Look through the entries below and extract exactly the lines from the one containing "How do I perform: Open the Prop Bet tab?" through the one containing "Task: Uncheck the Sliding pieces checkbox", ends included.

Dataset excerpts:
● ● ● ● ●

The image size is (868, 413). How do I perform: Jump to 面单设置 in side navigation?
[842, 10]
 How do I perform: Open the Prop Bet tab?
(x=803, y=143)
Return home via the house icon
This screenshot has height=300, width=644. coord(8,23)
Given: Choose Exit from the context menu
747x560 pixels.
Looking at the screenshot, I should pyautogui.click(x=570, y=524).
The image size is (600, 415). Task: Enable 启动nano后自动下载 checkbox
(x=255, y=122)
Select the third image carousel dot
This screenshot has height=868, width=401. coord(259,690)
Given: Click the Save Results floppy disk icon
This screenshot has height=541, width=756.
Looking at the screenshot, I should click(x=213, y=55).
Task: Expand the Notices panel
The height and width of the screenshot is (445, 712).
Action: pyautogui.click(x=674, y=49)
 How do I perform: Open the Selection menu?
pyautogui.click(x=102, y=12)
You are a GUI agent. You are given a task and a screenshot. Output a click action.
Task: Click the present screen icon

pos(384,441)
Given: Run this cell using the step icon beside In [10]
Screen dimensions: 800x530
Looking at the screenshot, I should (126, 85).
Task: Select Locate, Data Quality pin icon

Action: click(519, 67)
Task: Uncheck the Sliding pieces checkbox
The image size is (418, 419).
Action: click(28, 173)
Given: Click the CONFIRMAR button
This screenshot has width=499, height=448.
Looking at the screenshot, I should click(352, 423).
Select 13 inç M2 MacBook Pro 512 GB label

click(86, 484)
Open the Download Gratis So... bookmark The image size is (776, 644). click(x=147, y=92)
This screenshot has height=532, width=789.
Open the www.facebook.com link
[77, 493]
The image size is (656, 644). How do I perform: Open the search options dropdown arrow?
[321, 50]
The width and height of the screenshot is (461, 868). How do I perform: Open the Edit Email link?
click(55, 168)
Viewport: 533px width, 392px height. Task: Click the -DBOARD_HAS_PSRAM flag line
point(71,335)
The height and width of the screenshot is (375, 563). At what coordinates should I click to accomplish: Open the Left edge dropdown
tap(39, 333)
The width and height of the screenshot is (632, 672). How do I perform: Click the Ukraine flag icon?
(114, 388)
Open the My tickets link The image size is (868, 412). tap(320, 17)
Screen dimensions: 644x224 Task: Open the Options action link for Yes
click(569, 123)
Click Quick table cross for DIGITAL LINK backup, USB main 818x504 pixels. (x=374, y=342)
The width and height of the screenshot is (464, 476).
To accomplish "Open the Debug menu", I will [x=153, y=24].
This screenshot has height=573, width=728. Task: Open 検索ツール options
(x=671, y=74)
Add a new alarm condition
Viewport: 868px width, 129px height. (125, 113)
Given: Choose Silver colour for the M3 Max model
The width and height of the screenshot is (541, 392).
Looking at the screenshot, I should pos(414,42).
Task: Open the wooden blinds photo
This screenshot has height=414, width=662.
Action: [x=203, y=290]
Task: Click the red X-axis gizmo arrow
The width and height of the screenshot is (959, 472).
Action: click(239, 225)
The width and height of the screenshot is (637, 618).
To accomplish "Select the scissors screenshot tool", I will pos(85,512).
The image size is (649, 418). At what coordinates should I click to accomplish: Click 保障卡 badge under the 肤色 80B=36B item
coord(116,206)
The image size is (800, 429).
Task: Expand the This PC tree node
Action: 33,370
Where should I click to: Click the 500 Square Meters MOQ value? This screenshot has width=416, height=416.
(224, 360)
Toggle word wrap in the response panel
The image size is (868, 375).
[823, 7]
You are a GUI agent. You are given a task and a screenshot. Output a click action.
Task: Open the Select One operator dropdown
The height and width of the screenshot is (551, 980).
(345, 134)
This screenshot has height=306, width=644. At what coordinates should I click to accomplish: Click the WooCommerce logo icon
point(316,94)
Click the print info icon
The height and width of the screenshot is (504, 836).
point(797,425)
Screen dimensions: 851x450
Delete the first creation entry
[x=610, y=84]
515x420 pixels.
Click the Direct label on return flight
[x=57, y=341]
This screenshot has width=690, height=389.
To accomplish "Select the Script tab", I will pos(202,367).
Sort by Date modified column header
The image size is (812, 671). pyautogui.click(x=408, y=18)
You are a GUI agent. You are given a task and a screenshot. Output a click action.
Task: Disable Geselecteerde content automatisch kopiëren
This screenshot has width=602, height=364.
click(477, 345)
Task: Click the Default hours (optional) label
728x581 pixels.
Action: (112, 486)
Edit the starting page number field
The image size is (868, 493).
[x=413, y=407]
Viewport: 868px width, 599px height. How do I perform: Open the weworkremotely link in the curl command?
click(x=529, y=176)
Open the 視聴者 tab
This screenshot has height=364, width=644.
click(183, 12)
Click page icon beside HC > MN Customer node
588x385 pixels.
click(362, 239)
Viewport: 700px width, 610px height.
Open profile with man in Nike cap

● ● ● ● ●

• [Response to this task]
 How do I perform: Open the Prop Bet tab?
(x=803, y=143)
Return home via the house icon
This screenshot has height=300, width=644. coord(8,23)
Given: Choose Exit from the context menu
747x560 pixels.
Looking at the screenshot, I should pyautogui.click(x=570, y=524).
The image size is (600, 415). Task: Enable 启动nano后自动下载 checkbox
(x=255, y=122)
Select the third image carousel dot
This screenshot has height=868, width=401. coord(259,690)
Given: Click the Save Results floppy disk icon
This screenshot has height=541, width=756.
Looking at the screenshot, I should click(x=213, y=55).
Task: Expand the Notices panel
The height and width of the screenshot is (445, 712).
Action: pyautogui.click(x=674, y=49)
 How do I perform: Open the Selection menu?
pyautogui.click(x=102, y=12)
You are a GUI agent. You are given a task and a screenshot. Output a click action.
Task: Click the present screen icon

pos(384,441)
Given: Run this cell using the step icon beside In [10]
Screen dimensions: 800x530
Looking at the screenshot, I should (126, 85).
Task: Select Locate, Data Quality pin icon

Action: click(519, 67)
Task: Uncheck the Sliding pieces checkbox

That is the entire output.